Abstract
This work focused on the prediction of generation of renewable energy (solar and wind) using the machine learning ML algorithms. Prediction of generation are very important to design the better microgrids storage. The various ML algorithms are as logistic regression LR and random forest RA and the ARIMA, time series algorithms. The performance of each algorithm is evaluated using the mean absolute error, mean squared error, root mean squared error, and mean absolute percentage error. The MAE value for the ARIMA (0.06 and 0.20) model for solar and wind energy is very less as compared to RF (15.65 and 61.73) and LR (15.78 and 54.65) of solar and wind energy. Same with MSE and RMSE, the MSE and RMSE value for the ARIMA of solar energy model obtained is 0.01 and 0.08 and wind energy is 0.07 and 0.27 respectively. Comparative analysis of all of these matrices of each algorithm for both the dataset, we concluded that the ARIMA model is best fit for the forecasting of solar energy and wind energy.
Keywords
Introduction
Electricity is generated from a variety of sources, including hydropower, nuclear power, and renewable energy. Coal, oil, or natural gas are used to produce power, account for 1/3rd of global greenhouse gas productions. It is vital to raise citizens’ quality of life by supplying clean and efficient electricity. To achieve the country’s economic development goals, India’s energy demand is increasing A growing supply of energy is a basic requirement for a nation’s economic success. The National Electricity Plan of the Ministry of Power has created a 10-year plan of action with the purpose of offering power across the nation, and also provide an idea to ensure that power is supplied to residents efficiently and at an affordable price. In this way, the govt will accelerate and globalize the transition to RE technology in order to attain imperishable development. Renewable energy can be considered as having capacity to reach the demand of power and also minimize the pollution (Ahmad et al., 2020; Alkandari and Ahmad, 2020; Ikram, 2021).
To save energy residents have motivated to use wind, solar as these are inexhaustible in nature. It goes without saying that sustainable energy is fewer costlier and hazardous. India has an aim of achieving 175 GW energy from renewable by 2022. Solar accounting for 100 GW, 10, 60 and 5 GW accounts for biomass, wind and hydro respectively. Renewable energy comes from natural processes that are renewed on a regular basis. The majority of renewable energy sources are environmentally beneficial and help to reduce carbon emissions, which in turn helps to battle global warming.
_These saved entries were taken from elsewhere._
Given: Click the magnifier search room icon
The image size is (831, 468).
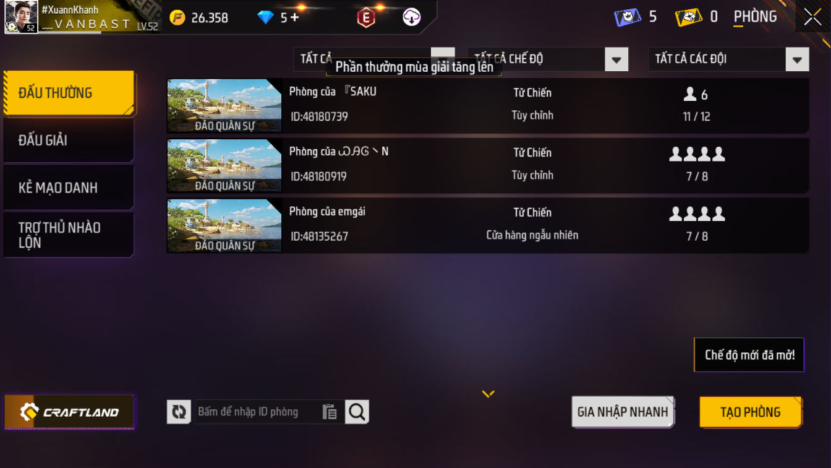Looking at the screenshot, I should [x=357, y=412].
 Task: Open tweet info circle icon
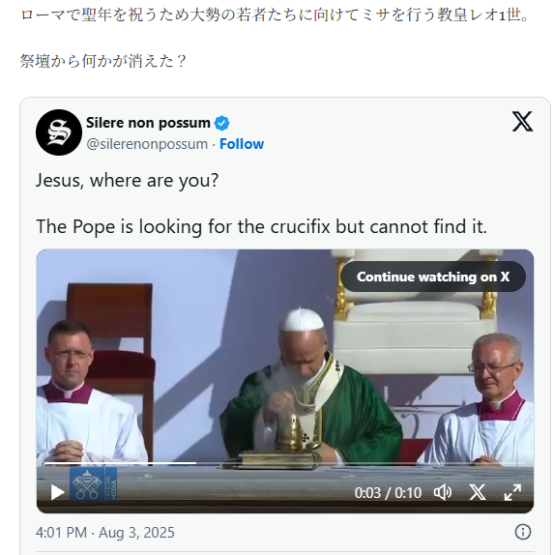[x=522, y=532]
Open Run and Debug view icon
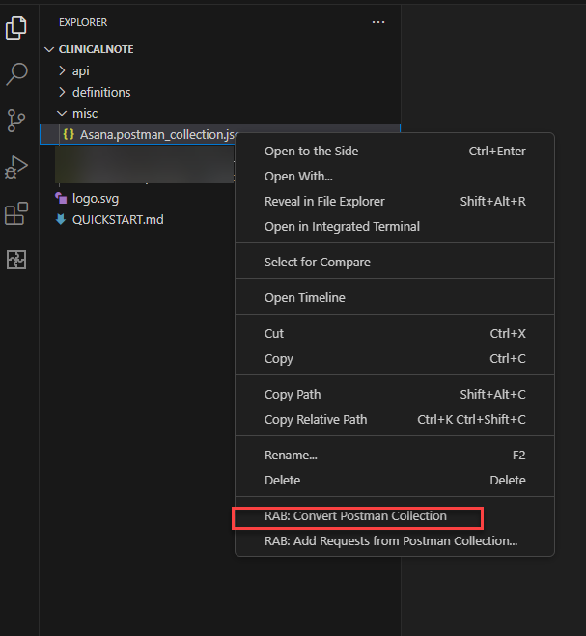 click(x=16, y=167)
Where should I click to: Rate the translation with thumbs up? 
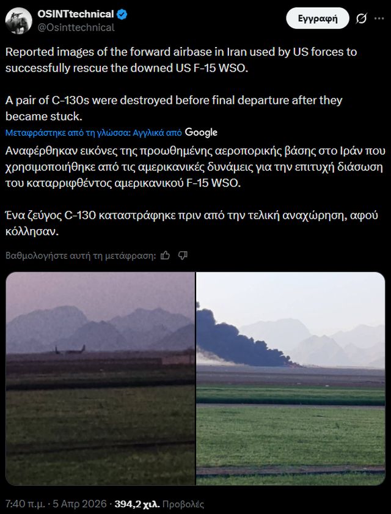(x=165, y=255)
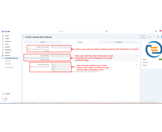
Task: Go to Products in the sidebar
Action: (x=8, y=41)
Renewable energy is seen as the most encouraging replacement of fossil fuel since it is clean, green, and regenerated over a large geographic region; yet, it also introduces unplanned uncertainty, endangering energy reliability and stability, particularly when it comes to large-scale renewable energy integration (Qiao, 2019). In the latest decades, the electricity market has moved its attention to renewable energy sources to minimize its greenhouse discharge during power production. Solar and wind have regularly been used as a combination due to their RE variety and reliability. Several approaches for predicting RE have been grown over time, all of which have emphasized on the efficiency of estimation techniques with no or small concern for the environmental conditions. Renewable energy can efficiently cut fossil energy use, minimize pollution, and promote the healthy growth of the social economy (Fathollahzadeh et al., 2021; Jia et al., 2021).
Due to the variable character of power production from solar and wind, the operators must regulate and maintain power system properly. The electricity production of photovoltaic-wind must be forecasted to schedule the power transmission for long and short term (Somu et al., 2021). Energy Prediction using Hybrid Renewable Energy Systems proposed. Figure 1 represent classification of generation or power based on time. (Bakhtiari et al., 2021; Lee et al., 2019; Rahman et al., 2021; Somu et al., 2021).
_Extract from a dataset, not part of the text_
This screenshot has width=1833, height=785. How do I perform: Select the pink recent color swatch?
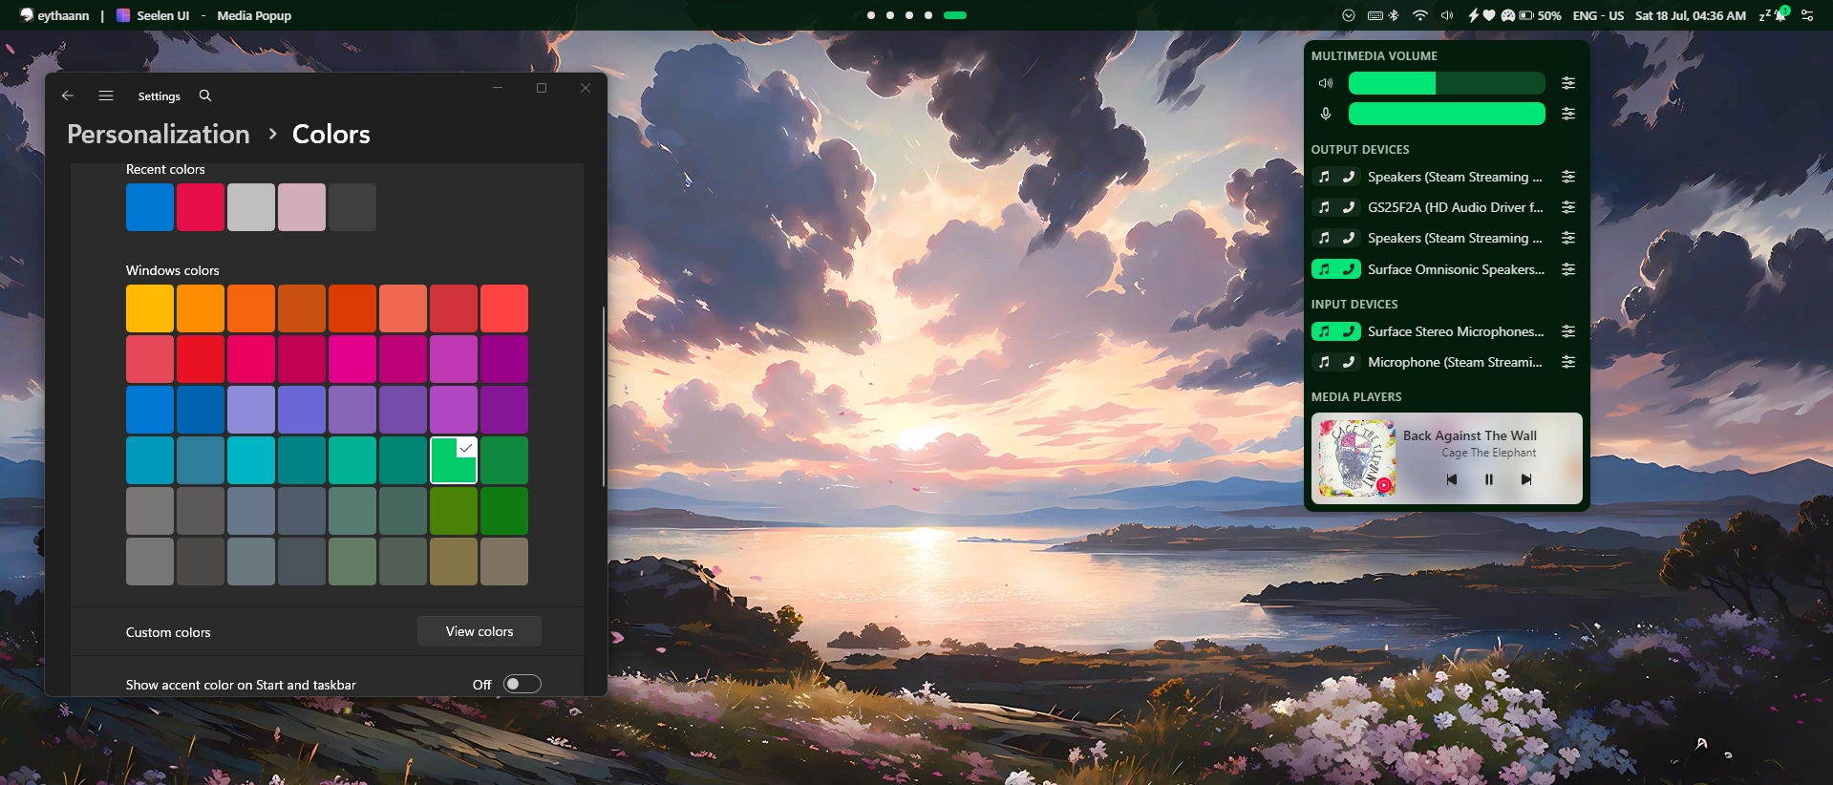click(x=302, y=207)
Horizon and timeframe of prediction.
LR: Linear Regression
RF: Random Forest
ARIMA: Autoregressive integrated moving average
AR: Autoregressive etc. … Machine learning (ML) approaches are now widely used in a variety of renewable energy-related applications, including the growth of energy and unification, utilization, and forecasting (Hosein et al., 2020). The remaining part of this study is presented as follows: A proposed plan is conducted in Part 2. Study design and methodology is described in Part 3. At last, Part 4 and 5 brings the paper to an end with results and conclusion.
Proposed plan
In this study, for the prediction of Solar and Wind Energy, we are using three machine learning algorithms.
ARIMA
Logistic Regression
Random Forest
After applying these algorithms, we are checking the performance of each algorithms using following matrices:
Mean Absolute Error
Mean Squared Error
Root Mean Squared Error
Mean Absolute Percentage Error
Figure 2 represents Working flow for this study.

Flowchart for proposed model.
ARIMA
ARIMA is used for time series analysis in which observations are collected in series at specified time intervals. With the help of these series, we can predict the next values on the basis of past data. Generally, in time series, we have only two variables – Time and the feature that we want to forecast. ARIMA is a combination of two models – a. AR (Autoregressive), b. MA (Moving Average)
ARIMA has three hyperparameters that need to be optimized in order to achieve better performance.
(i) p (Autoregressive lags),
(ii) d (Order of differentiating),
(iii) q (Moving Average lags)
Before applying any time series model, stationarity of data is evaluated. Stationary means that over different period of time data should have –
(i) Constant mean, (ii) Constant variance and standard deviation, (iii) Auto-covariance.
Linear regression (LR)
Linear regression is used to predict the value based on some input features. Training is done at the beginning with input and output features. Linear regression is of two types.
Simple linear regression
In this case, only one input feature is taken into consideration with one output variable.
Where,
m is the parameter that need to be optimized in order to find best fit line
C is the bias that need to be optimized in order to find best fit line.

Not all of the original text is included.